▶ _Texte fourni_:
════════════════

Mademoiselle Jeanne Lapointe,
Professeur à la Faculté des Lettres,
Université Laval,
Québec.
Ma chère Jeanne[2],
Je devais vous répondre plus tôt ; mais je n’ai eu que ces jours-ci le loisir de lire, à tête un peu reposée, votre étude.
Vous m’y traitez bien ; je vous en remercie. Il y a, il y aura toujours de bons et sincères sentiments d’amitié entre nous, encore que, vous lisant, j’aie l’impression que bien des choses, hélas, nous séparent.
Votre attitude intellectuelle en face de quelques-uns d’entre les plus graves de nos problèmes de culture, n’est pas la mienne ; et ce qui m’afflige, c’est que le doyen des lettres de Laval devra se résigner à combattre certaines idées qui affleurent, çà et là, dans votre article.
Oh ! vous comprendrez que cela m’est dur ; et que, plus que jamais, je regrette le cher temps où, parmi les humbles et les petits, je me sentais à mon aise beaucoup plus que maintenant.
Ne trouvez-vous pas que ce soi-disant monde des « évolués » est un monde plutôt rétrograde, en ce sens qu’il retourne vers toutes les vieilles erreurs du passé ? Les formes nouvelles qu’il prend, les faux airs de jeunesse qu’il se donne ne font point prendre le change. À l’heure où les civilisations sont menacées par les plus néfastes idéologies, des intellectuels de chez nous n’ont qu’indulgence et sourire pour les écrivains et les livres qui les propagent ; ils regrettent, semble-t-il, les climats où ces oeuvres sévissent ; ils oublient les malheurs et les erreurs dont elles sont issues ; ils ne prévoient pas les misères qu’elles préparent.

════════════════

Données
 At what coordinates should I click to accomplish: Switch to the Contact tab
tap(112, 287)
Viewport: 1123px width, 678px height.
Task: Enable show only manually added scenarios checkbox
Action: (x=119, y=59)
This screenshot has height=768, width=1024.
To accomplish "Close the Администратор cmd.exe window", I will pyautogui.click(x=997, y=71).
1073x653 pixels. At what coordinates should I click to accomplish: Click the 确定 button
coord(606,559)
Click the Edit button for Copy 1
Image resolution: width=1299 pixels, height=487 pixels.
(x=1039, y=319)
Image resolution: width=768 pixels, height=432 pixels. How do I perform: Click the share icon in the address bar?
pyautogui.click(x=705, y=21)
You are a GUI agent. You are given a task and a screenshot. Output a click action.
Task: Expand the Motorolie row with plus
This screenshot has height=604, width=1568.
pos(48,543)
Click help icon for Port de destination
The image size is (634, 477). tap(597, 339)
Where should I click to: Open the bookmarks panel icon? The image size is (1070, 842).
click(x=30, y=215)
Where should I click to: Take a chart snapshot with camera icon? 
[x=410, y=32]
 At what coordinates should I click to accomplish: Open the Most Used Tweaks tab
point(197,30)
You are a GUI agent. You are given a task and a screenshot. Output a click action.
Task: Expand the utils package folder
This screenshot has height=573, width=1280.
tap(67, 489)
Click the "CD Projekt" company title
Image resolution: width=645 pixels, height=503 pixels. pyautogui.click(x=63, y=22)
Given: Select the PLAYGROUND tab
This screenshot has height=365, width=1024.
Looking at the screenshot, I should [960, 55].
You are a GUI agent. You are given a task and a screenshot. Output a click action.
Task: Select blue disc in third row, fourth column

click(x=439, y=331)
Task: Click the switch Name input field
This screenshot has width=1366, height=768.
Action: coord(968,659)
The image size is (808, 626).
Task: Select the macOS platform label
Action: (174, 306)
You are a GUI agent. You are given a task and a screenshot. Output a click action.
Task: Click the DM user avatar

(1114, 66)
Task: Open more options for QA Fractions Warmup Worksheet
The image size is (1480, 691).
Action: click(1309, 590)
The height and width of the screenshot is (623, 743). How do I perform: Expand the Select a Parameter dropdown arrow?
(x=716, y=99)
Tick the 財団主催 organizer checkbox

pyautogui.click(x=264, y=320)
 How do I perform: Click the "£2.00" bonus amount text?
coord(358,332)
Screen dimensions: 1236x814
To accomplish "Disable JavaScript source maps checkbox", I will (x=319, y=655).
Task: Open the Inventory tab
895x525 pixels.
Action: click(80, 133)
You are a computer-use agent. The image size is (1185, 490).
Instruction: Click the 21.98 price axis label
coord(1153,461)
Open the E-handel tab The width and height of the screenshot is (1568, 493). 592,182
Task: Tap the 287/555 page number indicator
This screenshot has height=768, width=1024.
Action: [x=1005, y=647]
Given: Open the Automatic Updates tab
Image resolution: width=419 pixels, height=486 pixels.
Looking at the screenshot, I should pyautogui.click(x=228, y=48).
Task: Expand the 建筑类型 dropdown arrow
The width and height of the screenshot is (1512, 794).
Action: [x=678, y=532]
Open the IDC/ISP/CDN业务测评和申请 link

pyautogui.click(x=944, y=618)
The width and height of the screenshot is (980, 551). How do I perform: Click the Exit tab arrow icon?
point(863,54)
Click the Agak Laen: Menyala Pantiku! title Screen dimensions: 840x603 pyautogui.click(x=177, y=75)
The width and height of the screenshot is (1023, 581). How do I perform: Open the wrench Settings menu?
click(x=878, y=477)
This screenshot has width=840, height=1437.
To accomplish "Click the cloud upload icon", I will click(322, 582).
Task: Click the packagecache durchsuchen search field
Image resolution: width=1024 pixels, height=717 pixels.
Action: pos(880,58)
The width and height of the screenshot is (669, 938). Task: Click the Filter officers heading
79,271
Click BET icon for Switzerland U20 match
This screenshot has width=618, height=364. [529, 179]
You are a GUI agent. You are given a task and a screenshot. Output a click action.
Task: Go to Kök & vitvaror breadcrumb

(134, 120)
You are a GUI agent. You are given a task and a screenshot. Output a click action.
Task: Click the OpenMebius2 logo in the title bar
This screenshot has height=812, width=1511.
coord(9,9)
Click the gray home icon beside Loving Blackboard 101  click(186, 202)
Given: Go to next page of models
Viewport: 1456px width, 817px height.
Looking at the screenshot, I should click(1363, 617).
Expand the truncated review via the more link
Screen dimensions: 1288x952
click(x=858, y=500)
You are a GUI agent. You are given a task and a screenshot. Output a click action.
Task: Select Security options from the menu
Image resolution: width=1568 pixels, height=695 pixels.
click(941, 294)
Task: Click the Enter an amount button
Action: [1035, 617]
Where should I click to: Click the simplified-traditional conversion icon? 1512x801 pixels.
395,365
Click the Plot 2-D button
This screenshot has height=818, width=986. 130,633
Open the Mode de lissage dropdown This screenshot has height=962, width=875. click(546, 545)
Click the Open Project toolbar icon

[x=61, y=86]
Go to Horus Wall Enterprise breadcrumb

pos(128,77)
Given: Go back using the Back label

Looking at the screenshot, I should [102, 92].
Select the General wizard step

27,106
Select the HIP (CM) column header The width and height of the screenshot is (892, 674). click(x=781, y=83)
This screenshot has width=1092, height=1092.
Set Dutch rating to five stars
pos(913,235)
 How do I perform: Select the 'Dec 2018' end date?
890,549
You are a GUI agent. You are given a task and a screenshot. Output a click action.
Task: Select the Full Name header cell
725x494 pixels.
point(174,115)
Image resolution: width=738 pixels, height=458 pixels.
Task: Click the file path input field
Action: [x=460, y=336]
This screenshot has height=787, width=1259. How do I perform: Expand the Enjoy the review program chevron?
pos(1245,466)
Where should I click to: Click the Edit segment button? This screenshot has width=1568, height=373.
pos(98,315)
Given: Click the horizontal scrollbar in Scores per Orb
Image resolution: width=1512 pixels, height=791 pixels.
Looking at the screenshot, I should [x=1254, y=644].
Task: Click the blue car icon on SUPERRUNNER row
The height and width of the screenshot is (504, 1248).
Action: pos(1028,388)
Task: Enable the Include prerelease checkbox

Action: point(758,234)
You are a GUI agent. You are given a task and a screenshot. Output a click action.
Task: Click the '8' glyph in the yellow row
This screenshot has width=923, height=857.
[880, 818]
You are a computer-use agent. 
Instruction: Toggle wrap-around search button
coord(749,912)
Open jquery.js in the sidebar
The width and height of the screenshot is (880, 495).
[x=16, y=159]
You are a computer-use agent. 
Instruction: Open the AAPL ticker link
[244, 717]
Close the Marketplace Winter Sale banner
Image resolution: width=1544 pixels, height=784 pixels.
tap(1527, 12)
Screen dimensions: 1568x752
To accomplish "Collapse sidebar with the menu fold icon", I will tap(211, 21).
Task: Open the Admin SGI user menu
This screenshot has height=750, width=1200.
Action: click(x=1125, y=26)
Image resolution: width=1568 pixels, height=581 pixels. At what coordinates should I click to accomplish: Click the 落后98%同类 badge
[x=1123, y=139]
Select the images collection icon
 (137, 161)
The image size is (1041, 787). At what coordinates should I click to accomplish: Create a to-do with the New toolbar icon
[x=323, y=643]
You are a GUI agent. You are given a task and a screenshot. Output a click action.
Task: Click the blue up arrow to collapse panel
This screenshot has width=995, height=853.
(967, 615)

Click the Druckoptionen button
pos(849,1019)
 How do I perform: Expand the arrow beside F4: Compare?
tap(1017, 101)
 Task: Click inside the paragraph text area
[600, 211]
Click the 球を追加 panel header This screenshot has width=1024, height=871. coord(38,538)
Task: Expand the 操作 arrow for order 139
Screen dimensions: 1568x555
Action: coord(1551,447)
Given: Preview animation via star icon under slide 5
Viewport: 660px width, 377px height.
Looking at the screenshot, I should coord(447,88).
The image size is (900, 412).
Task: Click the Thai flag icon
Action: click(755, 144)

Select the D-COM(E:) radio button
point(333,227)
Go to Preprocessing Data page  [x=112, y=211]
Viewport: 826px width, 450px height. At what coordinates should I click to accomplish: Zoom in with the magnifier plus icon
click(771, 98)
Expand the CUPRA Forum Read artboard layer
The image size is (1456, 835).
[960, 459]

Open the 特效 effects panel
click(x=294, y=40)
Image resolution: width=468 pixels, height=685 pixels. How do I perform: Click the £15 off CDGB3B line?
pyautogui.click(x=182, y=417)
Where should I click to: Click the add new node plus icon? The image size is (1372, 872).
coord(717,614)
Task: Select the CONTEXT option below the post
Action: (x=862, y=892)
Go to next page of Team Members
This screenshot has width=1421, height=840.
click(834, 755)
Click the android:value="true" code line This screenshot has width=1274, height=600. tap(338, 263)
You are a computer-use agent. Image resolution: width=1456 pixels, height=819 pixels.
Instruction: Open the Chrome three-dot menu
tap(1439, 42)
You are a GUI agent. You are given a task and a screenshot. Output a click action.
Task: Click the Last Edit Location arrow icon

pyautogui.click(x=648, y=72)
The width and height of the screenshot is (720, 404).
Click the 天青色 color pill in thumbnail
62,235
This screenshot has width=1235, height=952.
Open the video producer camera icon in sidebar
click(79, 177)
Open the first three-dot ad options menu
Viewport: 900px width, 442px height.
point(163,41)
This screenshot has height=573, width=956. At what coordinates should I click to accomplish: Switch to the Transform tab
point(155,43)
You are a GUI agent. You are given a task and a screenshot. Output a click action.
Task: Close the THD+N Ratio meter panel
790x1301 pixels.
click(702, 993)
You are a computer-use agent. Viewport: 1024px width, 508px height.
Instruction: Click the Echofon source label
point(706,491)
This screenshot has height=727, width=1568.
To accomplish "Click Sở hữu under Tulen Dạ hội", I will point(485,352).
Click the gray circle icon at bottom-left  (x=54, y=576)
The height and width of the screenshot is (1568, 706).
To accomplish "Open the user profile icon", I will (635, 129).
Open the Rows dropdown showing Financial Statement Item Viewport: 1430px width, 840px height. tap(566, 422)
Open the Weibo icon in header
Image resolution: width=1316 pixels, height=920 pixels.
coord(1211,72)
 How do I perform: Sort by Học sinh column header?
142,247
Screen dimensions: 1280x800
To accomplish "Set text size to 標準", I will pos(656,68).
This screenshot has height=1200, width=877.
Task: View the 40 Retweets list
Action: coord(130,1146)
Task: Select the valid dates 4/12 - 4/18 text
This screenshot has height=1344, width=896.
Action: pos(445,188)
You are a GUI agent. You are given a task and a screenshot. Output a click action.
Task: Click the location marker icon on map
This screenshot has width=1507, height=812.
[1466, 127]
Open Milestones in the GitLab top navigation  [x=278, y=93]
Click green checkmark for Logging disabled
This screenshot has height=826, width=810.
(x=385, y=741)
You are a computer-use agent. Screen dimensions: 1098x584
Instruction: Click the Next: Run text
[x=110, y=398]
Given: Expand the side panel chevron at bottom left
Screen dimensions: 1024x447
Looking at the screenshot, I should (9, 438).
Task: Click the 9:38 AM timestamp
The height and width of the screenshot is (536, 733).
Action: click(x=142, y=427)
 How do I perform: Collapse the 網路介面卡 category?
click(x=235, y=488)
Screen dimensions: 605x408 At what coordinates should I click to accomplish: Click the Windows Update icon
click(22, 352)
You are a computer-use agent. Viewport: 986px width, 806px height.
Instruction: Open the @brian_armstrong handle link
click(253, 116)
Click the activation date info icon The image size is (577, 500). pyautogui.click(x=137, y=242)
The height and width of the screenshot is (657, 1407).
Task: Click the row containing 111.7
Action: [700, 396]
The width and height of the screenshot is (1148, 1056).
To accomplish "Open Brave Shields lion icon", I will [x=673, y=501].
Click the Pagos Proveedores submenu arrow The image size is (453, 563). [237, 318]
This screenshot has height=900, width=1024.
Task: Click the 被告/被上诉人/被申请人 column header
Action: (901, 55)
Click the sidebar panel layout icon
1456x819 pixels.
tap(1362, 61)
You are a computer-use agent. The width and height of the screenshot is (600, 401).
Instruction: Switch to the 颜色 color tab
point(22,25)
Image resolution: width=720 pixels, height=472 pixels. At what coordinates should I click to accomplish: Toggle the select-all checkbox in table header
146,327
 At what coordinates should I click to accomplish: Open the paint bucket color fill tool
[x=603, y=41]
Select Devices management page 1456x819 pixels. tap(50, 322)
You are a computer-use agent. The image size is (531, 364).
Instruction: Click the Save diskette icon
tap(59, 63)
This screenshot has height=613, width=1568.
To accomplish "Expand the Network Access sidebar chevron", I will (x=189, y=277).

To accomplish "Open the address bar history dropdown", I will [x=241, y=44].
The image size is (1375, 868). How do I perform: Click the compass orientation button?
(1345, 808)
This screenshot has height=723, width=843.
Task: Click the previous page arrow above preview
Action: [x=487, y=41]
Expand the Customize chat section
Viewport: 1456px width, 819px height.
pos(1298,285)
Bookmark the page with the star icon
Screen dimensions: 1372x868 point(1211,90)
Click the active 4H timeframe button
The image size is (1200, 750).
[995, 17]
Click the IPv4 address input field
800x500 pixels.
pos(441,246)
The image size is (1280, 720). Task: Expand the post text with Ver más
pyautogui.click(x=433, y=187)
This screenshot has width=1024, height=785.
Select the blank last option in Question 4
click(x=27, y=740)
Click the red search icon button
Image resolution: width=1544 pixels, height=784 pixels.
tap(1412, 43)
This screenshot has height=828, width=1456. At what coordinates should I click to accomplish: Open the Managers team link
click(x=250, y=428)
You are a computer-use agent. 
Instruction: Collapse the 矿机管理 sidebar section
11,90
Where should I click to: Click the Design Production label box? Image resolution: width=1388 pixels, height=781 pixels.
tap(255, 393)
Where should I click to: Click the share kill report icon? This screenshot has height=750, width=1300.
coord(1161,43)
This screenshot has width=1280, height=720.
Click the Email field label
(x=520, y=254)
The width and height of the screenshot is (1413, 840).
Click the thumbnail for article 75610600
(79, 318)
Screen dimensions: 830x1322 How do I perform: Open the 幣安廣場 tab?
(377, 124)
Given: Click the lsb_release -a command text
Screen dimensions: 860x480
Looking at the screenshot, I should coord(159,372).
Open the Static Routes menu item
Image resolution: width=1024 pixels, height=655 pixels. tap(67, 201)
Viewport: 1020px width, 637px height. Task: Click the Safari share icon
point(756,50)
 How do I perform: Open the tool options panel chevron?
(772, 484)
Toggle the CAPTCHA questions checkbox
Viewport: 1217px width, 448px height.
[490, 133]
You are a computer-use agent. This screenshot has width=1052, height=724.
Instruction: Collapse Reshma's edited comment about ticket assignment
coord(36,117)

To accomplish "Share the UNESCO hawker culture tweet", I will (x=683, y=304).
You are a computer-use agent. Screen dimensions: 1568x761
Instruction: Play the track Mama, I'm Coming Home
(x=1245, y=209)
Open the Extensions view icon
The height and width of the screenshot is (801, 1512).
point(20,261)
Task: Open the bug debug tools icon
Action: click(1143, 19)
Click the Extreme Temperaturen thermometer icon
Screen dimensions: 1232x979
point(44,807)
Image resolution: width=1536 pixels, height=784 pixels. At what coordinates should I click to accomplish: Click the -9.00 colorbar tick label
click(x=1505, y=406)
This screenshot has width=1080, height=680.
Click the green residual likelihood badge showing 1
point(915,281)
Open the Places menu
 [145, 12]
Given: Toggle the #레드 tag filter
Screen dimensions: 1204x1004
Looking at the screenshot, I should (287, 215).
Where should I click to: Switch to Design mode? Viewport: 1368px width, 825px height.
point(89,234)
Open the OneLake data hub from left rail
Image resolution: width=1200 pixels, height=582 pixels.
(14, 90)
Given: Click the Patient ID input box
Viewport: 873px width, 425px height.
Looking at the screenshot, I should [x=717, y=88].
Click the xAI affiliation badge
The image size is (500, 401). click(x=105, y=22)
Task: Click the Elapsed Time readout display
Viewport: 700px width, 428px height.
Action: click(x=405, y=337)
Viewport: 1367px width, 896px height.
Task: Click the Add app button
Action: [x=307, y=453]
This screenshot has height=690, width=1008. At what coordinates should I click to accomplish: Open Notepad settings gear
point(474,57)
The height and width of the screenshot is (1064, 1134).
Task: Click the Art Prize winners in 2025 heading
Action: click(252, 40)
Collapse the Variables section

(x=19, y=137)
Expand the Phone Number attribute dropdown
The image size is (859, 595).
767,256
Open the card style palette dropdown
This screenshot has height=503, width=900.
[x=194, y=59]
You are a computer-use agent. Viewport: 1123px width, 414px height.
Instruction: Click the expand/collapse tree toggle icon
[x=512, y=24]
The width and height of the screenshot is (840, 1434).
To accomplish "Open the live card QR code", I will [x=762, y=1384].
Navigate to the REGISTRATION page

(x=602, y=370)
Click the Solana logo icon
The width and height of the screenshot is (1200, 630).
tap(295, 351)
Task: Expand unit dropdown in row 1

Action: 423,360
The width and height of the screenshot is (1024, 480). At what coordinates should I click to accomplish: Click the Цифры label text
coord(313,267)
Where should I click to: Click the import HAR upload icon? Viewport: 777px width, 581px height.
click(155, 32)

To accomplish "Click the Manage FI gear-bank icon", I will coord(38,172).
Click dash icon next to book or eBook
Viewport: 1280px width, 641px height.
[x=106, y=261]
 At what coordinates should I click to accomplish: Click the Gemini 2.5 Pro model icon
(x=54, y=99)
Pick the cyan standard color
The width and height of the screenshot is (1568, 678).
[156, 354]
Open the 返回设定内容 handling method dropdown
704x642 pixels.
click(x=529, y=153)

════════════════

▶ _Vos tâches_:
**1)** Traduisez en anglais la phrase suivante de la lettre à Jeanne Lapointe : « Il y a, il y aura toujours de bons et sincères sentiments d’amitié entre nous, encore que, vous lisant, j’aie l’impression que bien des choses, hélas, nous séparent. »
**2)** Prolongez la lettre à Jeanne Lapointe en reprenant après sa dernière phrase.

▶ _Les réponses_:
**1)** There are, and there always will be, good and sincere feelings of friendship between us, even though, reading you, I have the impression that many things, alas, divide us.

**2)**
Les uns se séparent de la nature à laquelle, bon gré, mal gré, il faudra toujours revenir parce qu’elle est la source de toute jeunesse ; les autres, sous prétexte d’émancipation, vagabondent parmi de vieilles théories religieuses, politiques, sociales, littéraires engendrées par les concupiscences et l’orgueil de la vie.
Il en est qui refusent le temps (le tempus acceptabile, dont parle l’Écriture), pour s’évader vers des absolus artificiels. Ils ont l’esprit et le coeur en révolte contre les conditions de lieux et de temps où Dieu nous a placés ; ils s’égarent en des métaphysiques fumeuses, en des universalismes – assez confortables, d’ailleurs – où la pensée, séparée du concret et de l’immédiat, n’a plus d’autres règles que son propre plaisir.
On voit même des incroyants se payer le luxe d’être férocement jansénistes.
Vous savez ces choses ; permettez-moi, néanmoins, de vous dires mes inquiétudes. Vous les comprendrez un jour. Je suis et veux demeurer, coûte que coûte, un homme du pays, de mon pays. J’ai pu, grâce à certains contacts, à certaines expériences, comprendre un peu ce qu’il a coûté, ce pays. J’ai le culte de la tradition, j’entends, le respect, l’amour de la saine tradition sans laquelle nous serions semblables à ces nuées agitées par les vents, dont parle l’Apôtre. Je ne refuse pas, pour autant, l’avenir. Mais dans cette marche en avant de notre civilisation – marche lente et laborieuse – je crois que nous devons partir de ce qu’il y a de meilleur et de plus solide dans le passé. Je ne suis pas un retardataire. J’ai à coeur autant que quiconque le progrès de nos lettres, la liberté et le succès de nos écrivains. Je ne concède pas à l’oeuvre d’art la faculté de se séparer d’un sain et authentique réalisme. Je vois même dans la réalité ambiante et quotidienne – celle des villes tout autant que celle des campagnes – la source même et les conditions de toute vraie poésie.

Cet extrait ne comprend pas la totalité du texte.